I was interested enough to do it for a living for more than 30 years. Started at the age of 14 in 1975, when it was still a Mom & Pop local industry in the states; by the early 2000's the corporate entities had taken over virtually the entire industry and downsized it to the point that jobs were scarce as hen's teeth. I knew people who, like me, had done nothing but broadcasting their entire lives, who couldn't find work, lost homes, marriages and their entire identities and committed suicide as a result.
I miss it, but not like it is now.

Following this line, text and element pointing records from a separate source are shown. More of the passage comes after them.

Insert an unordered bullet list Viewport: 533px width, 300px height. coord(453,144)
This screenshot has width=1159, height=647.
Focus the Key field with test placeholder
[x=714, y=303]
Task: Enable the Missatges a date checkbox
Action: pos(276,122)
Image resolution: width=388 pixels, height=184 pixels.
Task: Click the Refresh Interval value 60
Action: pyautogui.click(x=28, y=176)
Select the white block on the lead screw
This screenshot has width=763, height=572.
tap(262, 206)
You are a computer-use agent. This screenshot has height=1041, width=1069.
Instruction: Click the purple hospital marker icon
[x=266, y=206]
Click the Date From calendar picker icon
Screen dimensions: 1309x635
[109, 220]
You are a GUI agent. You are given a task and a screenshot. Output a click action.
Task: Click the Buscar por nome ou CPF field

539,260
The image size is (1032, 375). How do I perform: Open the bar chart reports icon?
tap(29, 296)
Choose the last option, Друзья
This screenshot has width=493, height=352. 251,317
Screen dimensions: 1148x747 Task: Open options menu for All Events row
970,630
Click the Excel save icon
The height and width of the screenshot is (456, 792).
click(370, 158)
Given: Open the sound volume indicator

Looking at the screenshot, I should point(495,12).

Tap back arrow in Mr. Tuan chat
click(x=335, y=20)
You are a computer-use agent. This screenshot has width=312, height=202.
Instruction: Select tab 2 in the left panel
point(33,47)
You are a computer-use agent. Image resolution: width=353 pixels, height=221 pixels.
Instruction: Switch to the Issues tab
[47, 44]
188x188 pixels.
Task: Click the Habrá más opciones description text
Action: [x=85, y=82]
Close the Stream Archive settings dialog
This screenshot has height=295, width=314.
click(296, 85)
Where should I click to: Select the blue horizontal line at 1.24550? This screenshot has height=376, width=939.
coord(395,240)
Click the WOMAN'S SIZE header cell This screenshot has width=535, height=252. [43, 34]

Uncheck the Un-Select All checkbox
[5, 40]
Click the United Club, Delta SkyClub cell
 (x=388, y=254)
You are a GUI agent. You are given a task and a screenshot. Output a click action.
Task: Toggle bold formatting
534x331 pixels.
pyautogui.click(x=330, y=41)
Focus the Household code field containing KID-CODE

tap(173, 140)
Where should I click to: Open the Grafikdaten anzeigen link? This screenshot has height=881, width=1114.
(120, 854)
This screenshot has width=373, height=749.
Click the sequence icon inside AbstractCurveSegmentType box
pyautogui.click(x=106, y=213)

I miss the way it used to be, when it was still fun.
If you've ever watched the old sitcom WKRP in Cincinnati, believe it or not, that show is the most accurate depiction of what working in local radio in the 1970s and 80s was really like that I've ever seen: The owners are family, the son runs the business, but takes orders from a meddling cheapskate parent, the Sales Manager is an egocentric womanizing douche with outrageously bad taste, the Program Director is clueless and has experience only in a different format but can't do his job right anyway due to interference by the Owner and the Sales Manager who are both idiots; the receptionist runs the place because the owners are too stupid to know what's really going on, and the air staff are stoners, frat boys and the occasional aging burnout from a larger market. Good times.
Funny thing is, in 1979, WKRP aired a 'Christmas Carol' themed episode (called "Bah, Humbug"), in which the Ghost of Christmas Future shows the owner, Mr Carlson, a version of the radio station in which there is only a single employee left, operating the entire place from a tiny desktop computer console. Talk about prophetic.
I did a little TV from time to time, in between radio gigs, Switching, Camera work and operating the Commercial Media Pool, but I never cared for it. It was too sterile and industrial and there was no music (it also required a good deal more interaction with humans, unlike radio, where I had the whole studio to myself). I'm still set up to do freelance voiceover work from home, if anybody asks, but I don't pursue it anymore.